Pero quiero recordar una verdad que no puede perderse. En el Poder Ejecutivo hay mujeres y hombres que aman profundamente a Costa Rica, también los hay en la Asamblea Legislativa. también en el Poder Judicial, También en la Contraloría General de la República, también en la Defensoría de los Habitantes. Y también en cada institución de nuestra República.

No todos piensan igual. Nunca lo harán. Y esa es precisamente la esencia de la democracia. Porque una democracia fuerte no es aquella donde todos coinciden. Es aquella donde las diferencias se convierten en acuerdos y donde el respeto es más grande que el enojo.

La verdadera lucha nunca ha sido entre costarricenses. Nuestra lucha es contra la delincuencia que amenaza nuestros barrios, contra el narcotráfico que quiere arrebatarles el futuro a nuestras juventudes, contra la pobreza que limita oportunidades, contra la corrupción que traiciona la confianza del pueblo, contra el desperdicio de los recursos públicos, contra todo aquello que impide que una familia viva con dignidad.

Esos son nuestros verdaderos adversarios. Y mientras nosotros nos enfrentamos entre nosotros, ellos avanzan.

Nuestras personas jóvenes merecen ver algo distinto; merecen ver líderes y lideresas que sepan debatir sin destruir.

Que sepan defender sus ideas sin descalificar a las personas. Que comprendan que el respeto nunca será una señal de debilidad, sino la mayor fortaleza de una democracia.

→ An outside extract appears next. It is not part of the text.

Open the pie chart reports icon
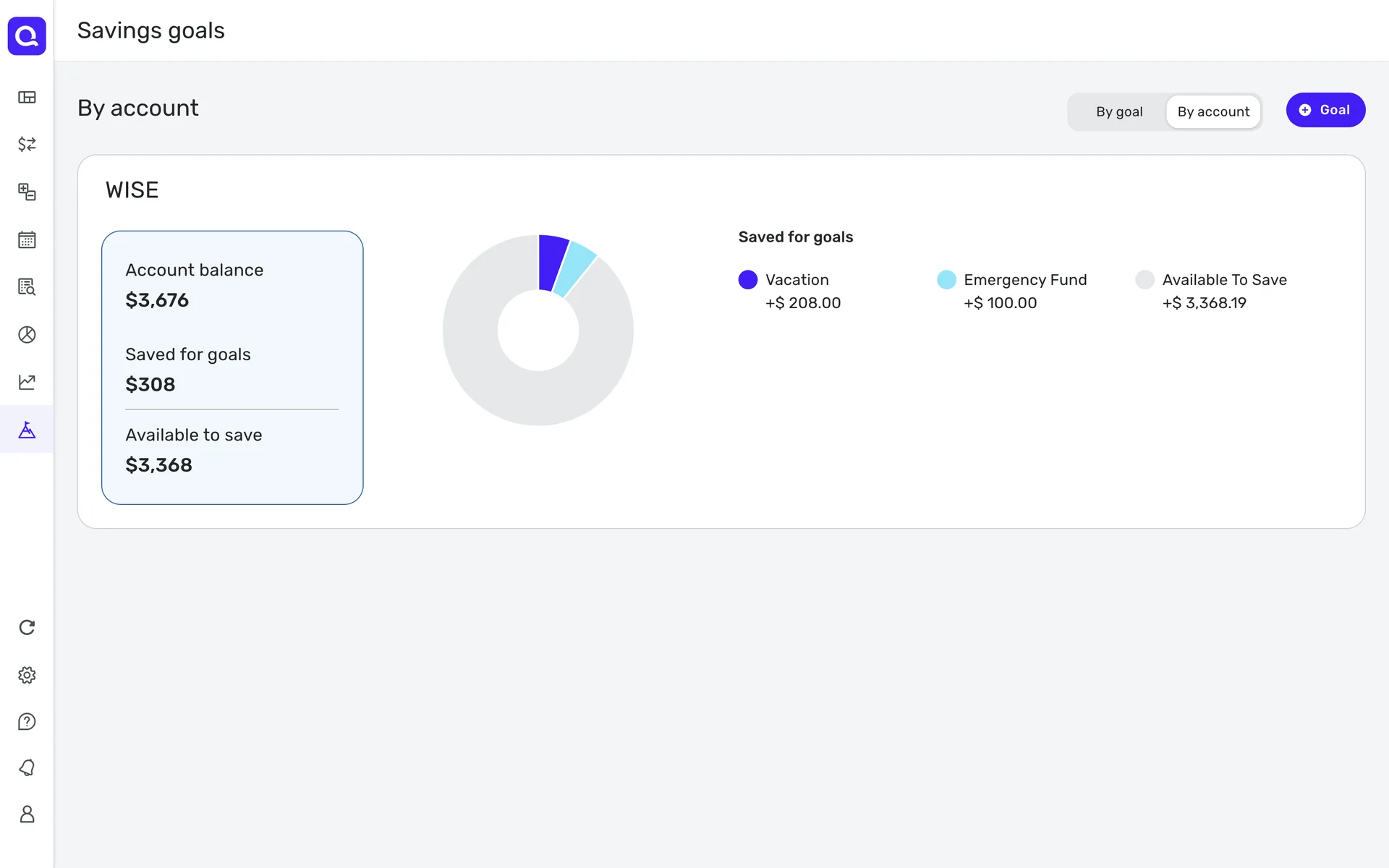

Por eso hoy quiero hacer un llamado, no desde la política, sino desde el corazón de un costarricense; bajemos las lanzas, guardemos los escudos, volvamos a estrecharnos las manos con la confianza de que, como usted y como yo, cuando nos damos ese apretón de manos y nos vemos a los ojos, estamos seguros que por Costa Rica, hemos acordado lo mejor. No para dejar de pensar diferente, sino para recordar que ningún costarricense que ame esta tierra bendita, debería ser tratado como enemigo.

Que nuestras voces sirvan para construir, que nuestras diferencias sirvan para encontrar mejores soluciones y que nuestras instituciones, cada una desde su responsabilidad, sigan siendo el reflejo de una democracia que ha sabido superar enormes desafíos.

Porque al final del día, cuando se apagan los micrófonos, terminan las sesiones, concluyen los juicios y se cierran las puertas de las instituciones…

Todos volvemos a casa bajo una misma bandera, todos compartimos un mismo sueño. Y todos tenemos el mismo deber, dejarles un mejor país a quienes vienen detrás.

¡Costa Rica no necesita que unos venzan a otros! ¡Costa Rica necesita que todos volvamos a vencer juntos!